Jika terus terjadi, perasaan kepercayaan yang rendah terhadap orang lain itu akan memicu frustasi dan sering berkecil hati ketika berinteraksi.
2. Kesepian
Ketika orang tua bercerai, seorang anak mungkin akan merasakan salah satu dampak psikis berupa perasaan kesepian.
Rasa kesepian itu terjadi karena perasaan kehilangan salah satu orang tuanya yang berpisah dan tidak lagi tinggal satu rumah.
3. Perubahan Suasana Hati
Anak akan merasakan perubahan suasana hati yang cepat ketika tidak lagi memiliki kebahagiaan dan kehangatan kebersamaan orang tua.
Mereka akan cenderung menarik diri dari lingkungan dan tidak berbicara dengan siapapun.
Selain itu, dampak negatif perubahan suasana hati ini juga membuat anak menjadi overacting dan gemar mencari perhatian orang disekitarnya.
4. Menimbulkan Perasaan Bersalah
Ketika alasan perpisahan orang tua tidak dijelaskan hingga anak berusia dewasa, hal itu akan membuat anak merasa bersalah.

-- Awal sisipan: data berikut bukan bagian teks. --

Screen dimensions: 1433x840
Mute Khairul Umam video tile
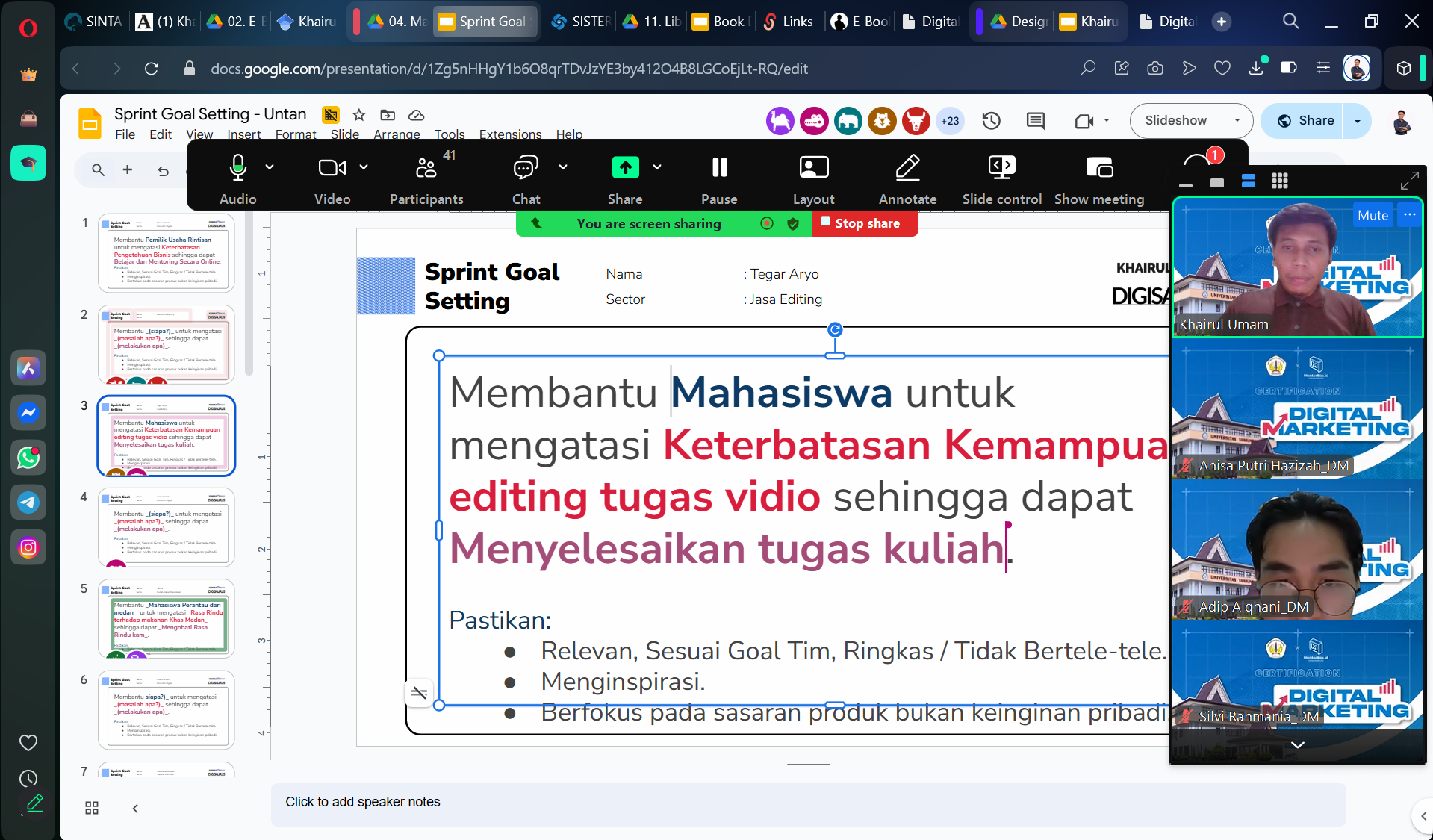coord(1373,215)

Perasaan bersalah anak atas perceraian orang tuanya itu membuat mereka terus menyalahkan diri sendiri dengan berbagai pikiran negatif, seperti anak sebagai penyebab pertengkaran orang tua, tidak bisa membuat mereka bangga, dan merasa dirinya buruk serta nakal.
Jika terus dibiarkan, perasaan bersalah itu akan memicu depresi berat hingga gairah hidup yang menurun.
5. Apatis dalam Hubungan
Perceraian menyebabkan anak menjadi apatis ketika mereka beranjak dewasa dan memulai hubungan dengan lawan jenisnya.
Hal itu terjadi karena anak akan cenderung merasa takut untuk berkomitmen dan menganggap hubungan tersebut tidak penting karena hanya akan berujung pada perpisahan.
Itulah dampak perceraian bagi kondisi psikologis anak yang perlu diketahui oleh orang tua. Maka dari itu, cobalah untuk bersikap bijak dan memberikan pemahaman menyeluruh atas kondisi perceraian kepada anak.